Long Links & Short Links

  • In HTTP/1.0, short connections are used by default. That is to say, every time the browser and the server perform an HTTP operation, a connection is established, but the connection is terminated when the task ends. If an HTML or other type of web page accessed by the client browser
    contains other web resources, such as JavaScript files, image files, CSS files, etc.; when the browser encounters such a web resource, it will create a HTTP sessions.
  • But starting from HTTP/1.1, long connections are used by default to maintain connection characteristics. Using the HTTP protocol of long connection, this line of code will be added in the response header: Connection:keep-alive
  • In the case of using a long connection, when a webpage is opened, the TCP connection used to transmit HTTP data between the client and the server
    will not be closed. If the client visits the webpage on this server again, it will continue to use this one. connection established. Keep-Alive will not keep the connection forever, it has a keep time, which can be set in different server software (such as Apache). To implement a persistent connection, both the client and the server must support persistent connections.
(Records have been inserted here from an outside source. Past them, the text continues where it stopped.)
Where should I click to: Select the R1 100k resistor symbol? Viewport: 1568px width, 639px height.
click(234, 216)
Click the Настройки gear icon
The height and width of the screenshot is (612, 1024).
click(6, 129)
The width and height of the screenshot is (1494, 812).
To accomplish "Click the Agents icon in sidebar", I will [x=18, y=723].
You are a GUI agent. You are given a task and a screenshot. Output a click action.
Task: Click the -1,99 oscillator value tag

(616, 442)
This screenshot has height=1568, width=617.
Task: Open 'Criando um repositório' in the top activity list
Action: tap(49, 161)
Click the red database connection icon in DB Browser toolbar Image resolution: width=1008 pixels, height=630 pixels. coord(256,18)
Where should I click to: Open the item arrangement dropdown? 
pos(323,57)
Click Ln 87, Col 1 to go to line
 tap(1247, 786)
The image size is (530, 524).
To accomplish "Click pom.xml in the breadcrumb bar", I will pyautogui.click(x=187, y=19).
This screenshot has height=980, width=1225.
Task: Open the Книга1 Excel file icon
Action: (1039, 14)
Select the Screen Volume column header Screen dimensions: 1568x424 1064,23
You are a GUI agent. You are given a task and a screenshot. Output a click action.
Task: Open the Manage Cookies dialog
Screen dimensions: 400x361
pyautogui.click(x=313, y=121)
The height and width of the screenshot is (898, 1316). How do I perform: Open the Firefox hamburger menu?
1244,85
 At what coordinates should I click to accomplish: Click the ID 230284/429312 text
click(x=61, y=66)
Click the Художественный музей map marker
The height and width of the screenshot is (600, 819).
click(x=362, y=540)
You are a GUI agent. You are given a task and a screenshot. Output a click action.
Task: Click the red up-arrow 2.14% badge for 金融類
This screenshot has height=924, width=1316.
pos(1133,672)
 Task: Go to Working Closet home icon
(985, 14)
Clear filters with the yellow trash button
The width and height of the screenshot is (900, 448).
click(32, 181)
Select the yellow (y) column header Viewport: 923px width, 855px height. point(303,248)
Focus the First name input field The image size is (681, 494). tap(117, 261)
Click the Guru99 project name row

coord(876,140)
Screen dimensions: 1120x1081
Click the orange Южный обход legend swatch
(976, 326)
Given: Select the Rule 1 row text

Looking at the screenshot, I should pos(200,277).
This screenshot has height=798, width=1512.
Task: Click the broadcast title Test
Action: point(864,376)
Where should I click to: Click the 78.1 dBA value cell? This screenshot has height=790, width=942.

The principle that the page is reset when searching for sensitive words

According to the regulations of the TCP protocol, a three-way handshake is required to establish a connection between the user and the server: the first handshake, the user sends a SYN packet to the server to send a request (SYN, x:0), and the second handshake server sends a SYN/ACK packet to the user Response (SYN/ACK, y:x+1), the third handshake user sends an ACK packet to the server to issue a confirmation (ACK, x+1:y+1), so far a TCP connection is successfully established. Where x is the serial number sent by the user to the server, and y is the serial number sent by the server to the user.
Keyword detection, for plaintext or base64 and other weakly encrypted communication content, match with the prepared sensitive word library, when sensitive words are found, change the SYN/ACK packet sent back by the server to SYN/ACK, Y:0, this It means that the TCP connection is reset, and the user voluntarily gives up the connection, prompting that the connection failed. Let the user mistakenly think that the server refuses to connect, and voluntarily give up the connection with the server, and automatically block the recording of web pages containing sensitive words

IP

IP address classification

Class A: 1-byte (8-bit) network number, 3-byte (24-bit) host number. The first digit of the network number is fixed at 0, and the remaining 7 digits can be used freely. Reserved address 0 (00000000) means "this article network", 127 (01111111) means local loopback software test

Class B: 2-byte (16-bit) network number, 2-byte (16-bit) host number. The first two digits of the network number are fixed at 10, and the remaining 16 digits can be used freely. reserved address

Class C: 3-byte (24-bit) network number, 1-byte (8-bit) host number. The first three digits are fixed at 110, and the remaining 21 digits are available.

Class D:

Class E:

An IP address whose host ID is all 0s indicates a single network to which "this host" is connected.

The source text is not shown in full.